One of these independent variables was the concentration of Ten Section light oil that was blended upstream of the pilot dehydration system with the heavy oil. Light oil blending, even at low concentrations, exceeded expectations during this field testing. Just based on normal analysis for density difference improvement between oil and water, some improvement in dehydration efficiency was expected, but actual results indicated additional dehydration efficiency benefit was being observed. This additional benefit was due to two additional items. The first was that the increased resistivity of the blended oil improved the electrostatic grid performance in the final dehydration section of the vessel. The second was that the blended oil reduced the fluid viscosity and this improved dehydration throughout the vessel. Figure 1 is a photograph of the type of electrostatic precipitator that was used during the field testing. Most importantly, we now had the type of information that was needed to begin meaningful evaluation of methods to consider for overcoming the production handling and dehydration issues that were the norm for the Northern MWSS producing leases. Since I was no longer seen as a ME Trainee, but a ME Facilities Engineer, I was able to begin discussing an idea that I had formulated for improved production handling for the Shell operated leases in this area of the MWSS field. Basically, the concept involved custody transfer of the emulsified oil from each of the leases to a consolidation point, shipping the emulsified oil through a new 26 mile pipeline to the Ten Section field, and installing a Central Dehydration Facility at Ten Section. The heavy oil emulsion would then be blended with light Ten Section oil, and then sent to a bank of electrostatic precipitators for dehydration to pipeline specifications. The oil would be shipped on to Bakersfield through this existing, but under-utilized pipeline. The Central Facility would include a water treating plant and exiting temporarily abandoned wells at Ten Section would be converted to water injection wells for underground water disposal. Applying a concept like this would require obtaining the support of not only Shell E&P and Shell Pipeline, and their respective Operations Groups, but the USGS, the Government Agency that was responsible for approving planned field development activities at that time.

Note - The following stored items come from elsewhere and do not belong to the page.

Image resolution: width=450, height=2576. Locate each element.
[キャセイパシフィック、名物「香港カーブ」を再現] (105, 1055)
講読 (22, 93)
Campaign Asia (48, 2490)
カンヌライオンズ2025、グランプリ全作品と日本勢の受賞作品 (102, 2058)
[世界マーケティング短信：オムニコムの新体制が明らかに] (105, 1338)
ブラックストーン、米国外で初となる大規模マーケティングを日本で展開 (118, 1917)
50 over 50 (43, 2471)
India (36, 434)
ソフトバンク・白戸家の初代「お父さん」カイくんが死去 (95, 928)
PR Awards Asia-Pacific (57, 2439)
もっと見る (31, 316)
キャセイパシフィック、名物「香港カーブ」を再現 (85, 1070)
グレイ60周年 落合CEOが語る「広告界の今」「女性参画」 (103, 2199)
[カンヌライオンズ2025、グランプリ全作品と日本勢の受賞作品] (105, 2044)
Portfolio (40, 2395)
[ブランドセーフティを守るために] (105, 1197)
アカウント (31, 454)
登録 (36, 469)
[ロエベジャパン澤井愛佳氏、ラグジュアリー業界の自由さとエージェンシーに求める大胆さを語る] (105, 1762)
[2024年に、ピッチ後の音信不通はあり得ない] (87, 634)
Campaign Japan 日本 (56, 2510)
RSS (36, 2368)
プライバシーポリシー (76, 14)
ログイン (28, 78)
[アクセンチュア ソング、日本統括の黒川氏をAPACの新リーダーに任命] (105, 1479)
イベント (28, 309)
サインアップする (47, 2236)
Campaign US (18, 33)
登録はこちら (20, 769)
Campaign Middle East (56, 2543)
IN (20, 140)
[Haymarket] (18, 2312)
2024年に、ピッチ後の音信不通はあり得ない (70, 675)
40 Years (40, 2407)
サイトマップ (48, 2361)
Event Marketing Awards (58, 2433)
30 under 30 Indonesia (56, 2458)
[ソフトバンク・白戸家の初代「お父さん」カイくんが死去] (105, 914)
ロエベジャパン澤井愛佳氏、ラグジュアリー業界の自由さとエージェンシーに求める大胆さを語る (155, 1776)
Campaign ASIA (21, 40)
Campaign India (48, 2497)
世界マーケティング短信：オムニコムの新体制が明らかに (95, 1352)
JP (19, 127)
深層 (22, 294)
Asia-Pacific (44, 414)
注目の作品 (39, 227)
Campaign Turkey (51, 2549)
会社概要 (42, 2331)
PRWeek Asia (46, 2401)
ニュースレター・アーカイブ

I was tasked with investigating the potential interest from those whose approval would be necessary for the concept. I prepared the technical case for doing a system like this and reviewed it accordingly. Some important feedback suggestions were received and they were incorporated in to the concept as it was maturing. The potential cost benefits, which would come primarily through significant efficiency improvements to the existing problematic lease production handling and hot oil trucking methods, were left out of the early concept discussion. That would await actual project formulation matters if the concept were matured enough for requesting an actual Project Approval.

Concurrences with the concept occurred quickly and with agreement by all interested parties, including the USGS, it was time to define actual project details in a way that it could be raised to E&P and Pipeline Managements for further consideration and approvals. I was tasked with defining the E&P portions at MWSS and Ten Section, and Robert Ewing from Shell Pipeline Projects and Veet Kruka from Shell Pipeline Research, were tasked with defining the MWSS to Ten Section pipeline portions. Results, including definition of the costs, schedules, which included definition of contractors required and resource leveling, risks, along with identification of key permitting and long delivery items were compiled in to a joint E&P and Pipeline Project format and presented to the respective Managements. Following this, we were directed to prepare associated MWSS production information and the anticipated economic results, but to structure the project in a way that the MWSS production shut-in could be minimized, preferably eliminated, during execution of the project. This was done, including the decision that had been taken to use an emulsion core flow pipeline rather than a heated pipeline. The core flow pipeline approach offered significant cost benefit over a larger diameter conventional heated pipeline. The relatively high cost of a conventional pipeline was because about every five miles along the pipeline, a heavy oil emulsion heating and pumping station would be necessary. However, since the core flow pipeline would involve use of new technology, associated risks would be higher. Economic projections for the use of either of the pipeline methods were prepared accordingly. Also, a the use of a phased approach for modifying the MWSS and Ten Section Central Facility were incorporated and results presented to Management for further consideration. And by this time, Shell had received formal approval for applying the project from the USGS.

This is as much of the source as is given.